— ML Engineering
Taxi Price Prediction
Predicts taxi fares from ride details plus live distance, traffic, and weather data - a GradientBoosting model behind a FastAPI and Streamlit app.
Scikit-learn Python FastAPI Streamlit GradientBoosting
~ when Sep 2025 – Oct 2025
~ status Archived
~ kind School Project
An end-to-end ML application that predicts taxi fares by integrating ride parameters with real-time external data.
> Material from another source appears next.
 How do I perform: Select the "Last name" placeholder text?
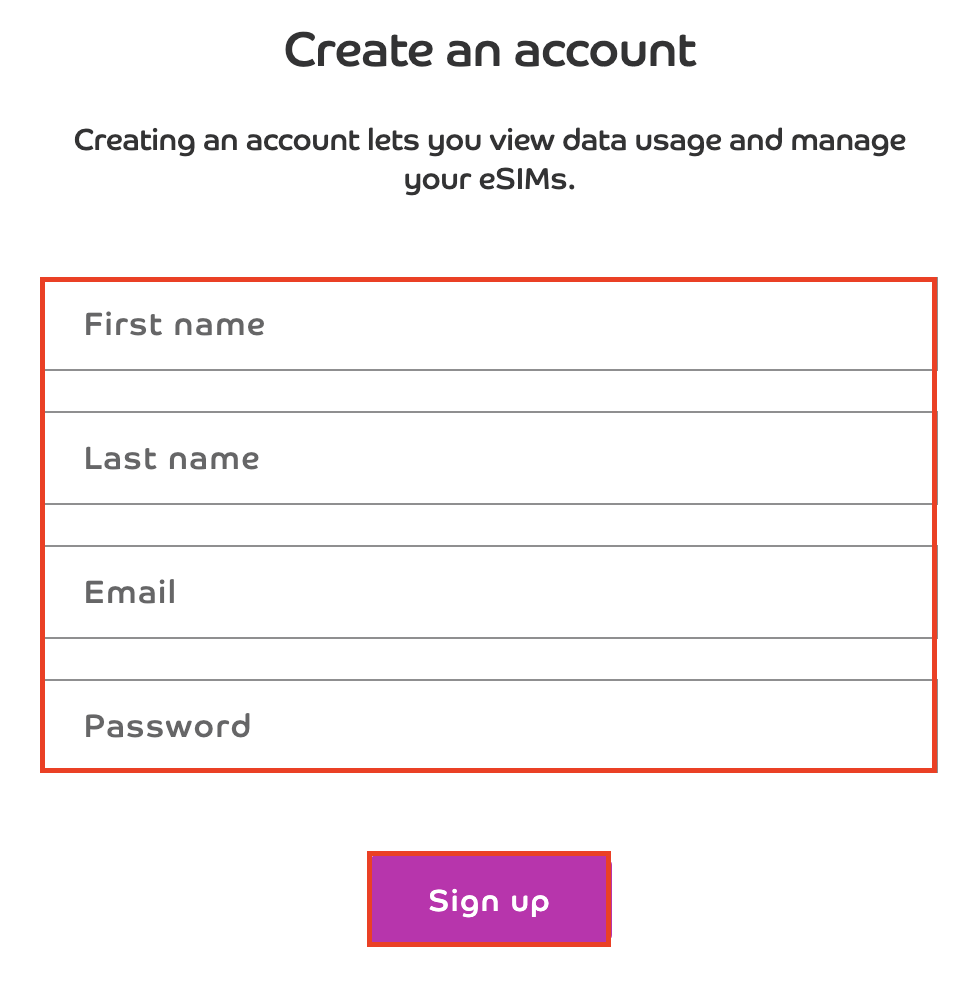(x=172, y=459)
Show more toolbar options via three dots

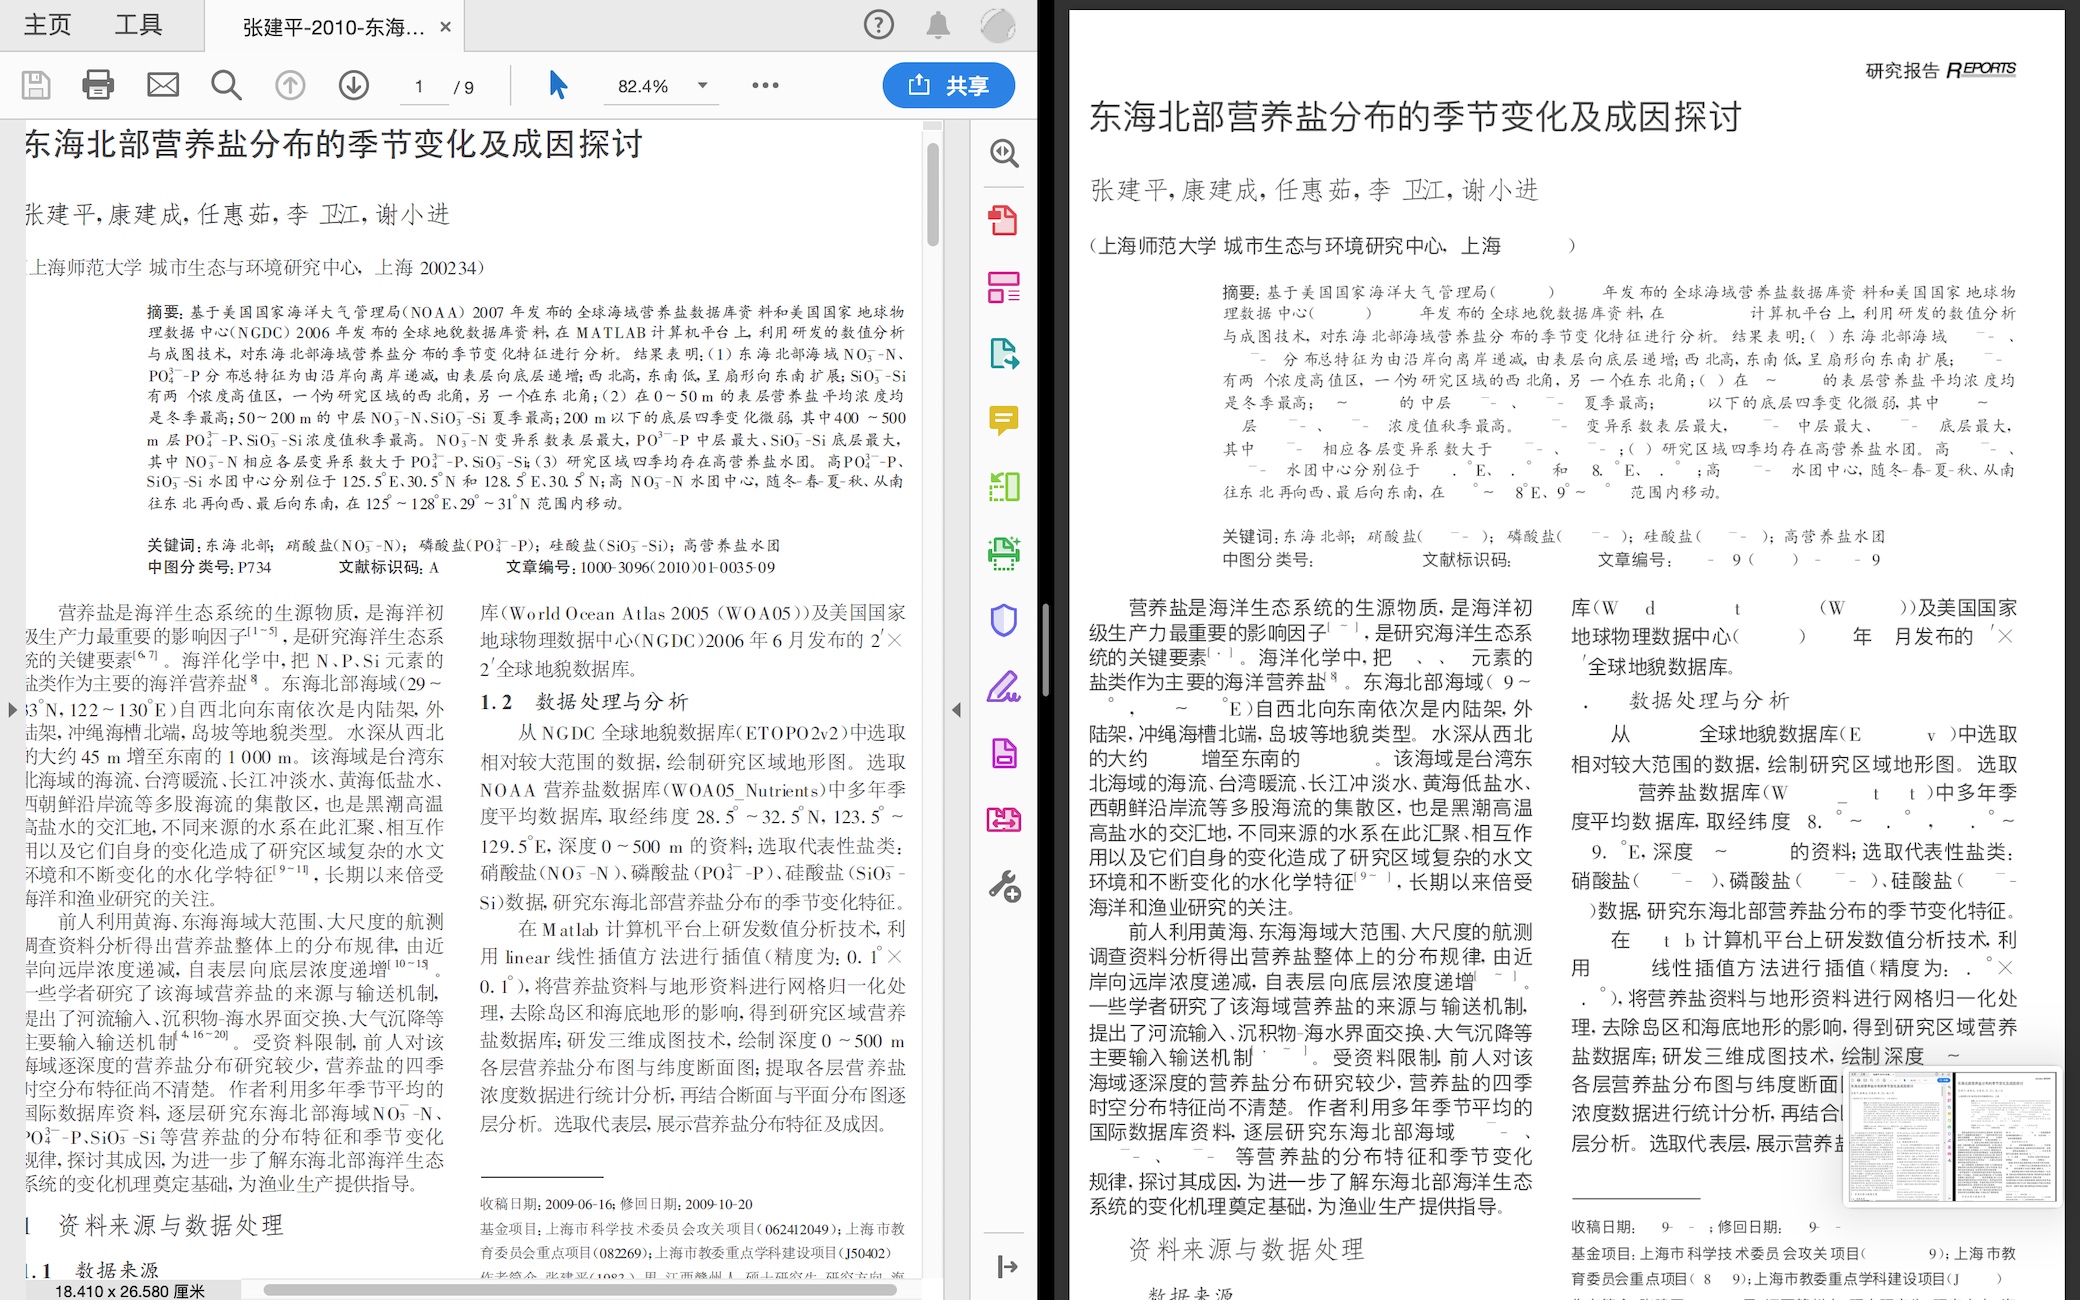pyautogui.click(x=765, y=86)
Built as coursework for OPA24 AI Engineering.
Data & Features
- Google Places API for address lookup and autocomplete
- Google Routes API for distance calculation with departure-time congestion prediction
- Weather integration via Google Weather API - maps conditions to pricing multipliers (Clear: 1.0x, Rain: 1.15x, Snow: 1.3x)
- Traffic multipliers - Low: 1.0x, Medium: 1.1x, High: 1.25x
- 97.7% of the original dataset preserved through intelligent data cleaning
Model Performance
- GradientBoosting achieved $15.56 MAE with 0.828 R² on 196 test samples
- Outperformed LinearRegression ($17.00 MAE) and RandomForest ($15.91 MAE)
- Distance-based features dominate at 61% importance, interaction features (distance × conditions) at 37%
Architecture
- FastAPI backend serving the trained model via REST endpoint with Pydantic validation
- Streamlit frontend with multi-page dashboard - performance metrics, dataset exploration, and prediction breakdown
- Serialized model via joblib for fast inference
About this chart
Each axis is a functional pillar; the orange area is where my focus went, and the purple how much of that work was AI-augmented. That AI layer is where tools sped up implementation - architecture, code review, and the quality bar stay mine. I treat AI as a precision tool with strict conventions, not auto-pilot.